Güneş tarafından yayılan yüklü parçacıklardan oluşan güneş radyasyonu sabittir. Güneş patlamaları gibi olaylar, bu enerjinin daha büyük patlamalarını sağlayabilir ve nadir olaylarda Dünya'daki radyo sinyallerini ve GPS'i bozacak kadar güçlü olabilir. Ancak galaktik kozmik ışınlar, güneş sistemimizin dışında patlayan uzak süpernovalardan kaynaklanır. Bu atomlar son derece enerjilidir ve ışık hızına yakın hareket ederler, bu da onları oldukça nüfuz edici ve korunmaları zor hale getirir. Bu kozmik radyasyon, Ay yüzeyinde ölçülen toplam radyasyonun yaklaşık % 75'ine katkıda bulunur.
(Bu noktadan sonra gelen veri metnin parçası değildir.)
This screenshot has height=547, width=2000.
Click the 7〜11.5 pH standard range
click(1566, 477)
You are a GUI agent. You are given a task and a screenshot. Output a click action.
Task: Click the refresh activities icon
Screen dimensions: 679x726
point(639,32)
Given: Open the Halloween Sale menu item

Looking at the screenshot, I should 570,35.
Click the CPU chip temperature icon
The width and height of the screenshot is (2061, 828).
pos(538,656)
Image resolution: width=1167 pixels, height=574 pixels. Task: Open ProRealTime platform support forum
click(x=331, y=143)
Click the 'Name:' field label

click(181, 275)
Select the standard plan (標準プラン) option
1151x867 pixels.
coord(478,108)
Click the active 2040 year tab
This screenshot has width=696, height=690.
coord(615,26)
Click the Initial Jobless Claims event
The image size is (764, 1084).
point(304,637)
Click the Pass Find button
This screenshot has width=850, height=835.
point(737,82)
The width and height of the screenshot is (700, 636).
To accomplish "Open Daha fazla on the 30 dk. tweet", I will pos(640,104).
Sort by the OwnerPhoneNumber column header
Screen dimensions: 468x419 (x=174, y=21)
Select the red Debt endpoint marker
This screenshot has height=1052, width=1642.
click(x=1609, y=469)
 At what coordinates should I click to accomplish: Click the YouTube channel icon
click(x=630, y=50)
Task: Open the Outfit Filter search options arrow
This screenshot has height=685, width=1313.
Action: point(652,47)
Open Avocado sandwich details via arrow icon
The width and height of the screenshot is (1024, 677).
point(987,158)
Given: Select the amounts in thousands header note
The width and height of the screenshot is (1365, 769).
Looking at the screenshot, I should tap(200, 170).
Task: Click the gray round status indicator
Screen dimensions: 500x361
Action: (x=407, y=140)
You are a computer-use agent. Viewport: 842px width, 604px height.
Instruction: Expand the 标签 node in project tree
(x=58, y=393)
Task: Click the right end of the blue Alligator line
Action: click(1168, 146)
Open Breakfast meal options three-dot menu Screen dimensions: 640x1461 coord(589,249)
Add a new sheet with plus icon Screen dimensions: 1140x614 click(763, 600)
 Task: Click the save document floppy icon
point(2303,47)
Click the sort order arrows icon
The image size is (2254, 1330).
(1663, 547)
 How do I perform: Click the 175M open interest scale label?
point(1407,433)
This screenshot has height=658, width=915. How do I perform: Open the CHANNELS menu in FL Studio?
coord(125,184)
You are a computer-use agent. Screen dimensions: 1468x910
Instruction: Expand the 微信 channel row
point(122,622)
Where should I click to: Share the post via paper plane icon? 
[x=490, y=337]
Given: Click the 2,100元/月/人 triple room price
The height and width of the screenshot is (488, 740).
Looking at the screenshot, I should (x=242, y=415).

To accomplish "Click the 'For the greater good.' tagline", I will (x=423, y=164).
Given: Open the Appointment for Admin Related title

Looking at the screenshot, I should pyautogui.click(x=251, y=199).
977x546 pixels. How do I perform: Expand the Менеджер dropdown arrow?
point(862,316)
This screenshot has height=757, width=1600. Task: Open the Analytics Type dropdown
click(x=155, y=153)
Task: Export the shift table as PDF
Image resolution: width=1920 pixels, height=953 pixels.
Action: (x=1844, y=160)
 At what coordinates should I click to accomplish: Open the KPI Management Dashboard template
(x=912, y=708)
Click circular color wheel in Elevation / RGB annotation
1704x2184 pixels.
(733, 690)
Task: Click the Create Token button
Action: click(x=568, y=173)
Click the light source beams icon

Güneş ve kozmik radyasyon, iyonlaştırıcı (yüksek enerjili) radyasyona örnektir. Bu radyasyon şekli, temas ettiği atomların yükünü değiştiren yüksek enerjili parçacıklardan oluşur. İnsan vücudu gibi etkileşime girdiği maddelerde hareket etme ve bunları değiştirme yeteneğine sahip olduğundan, bundan korunmak zordur. Dünya'nın manyetik alanı ve atmosferi tarafından elektromanyetik kozmik radyasyonun çoğundan büyük ölçüde korunurken, astronotların koruması sınırlıdır ve uzay radyasyonunun etkilerinden daha fazla risk altındadır.
Uzay Radyasyonuna Maruz Kalan Astronotların Sağlık Riskleri Nelerdir?
İyonlaştırıcı radyasyonun canlı organizmalar üzerindeki etkileşimi, artan kanser riski, kardiyovasküler hastalık, kalp hastalığı ve aşırı durumlarda akut radyasyon hastalığı gibi zararlı biyolojik etkilere yol açabilir. Büyük ölçüde iyonlaştırıcı radyasyonun insan hücreleri ve deoksiribonükleik asit (DNA) üzerindeki biyolojik hasarından kaynaklanmaktadır. Uzay yolculuğunun bu biyolojik riskini azaltmak bir önceliktir.
Tüm astronotlar eşit derecede zararlı radyasyon riskine sahip değildir. Radyasyon dozu ve maruz kalan vücut alanı gibi faktörler, alınan biyolojik hasarın seviyesini etkileyebilse de, NASA insan vücudunun radyasyon etkisini hafifletmeye çalışırken odaklanılması gereken üç ana faktör belirlemiştir. Bunlar; Dünya'nın üzerindeki yükseklik, güneş döngüsü ve kişinin duyarlılığıdır. Örneğin, kadınlar ve daha genç insanlar, tehlikeli düzeylerde radyasyona maruz kalma konusunda daha büyük risk altındadır.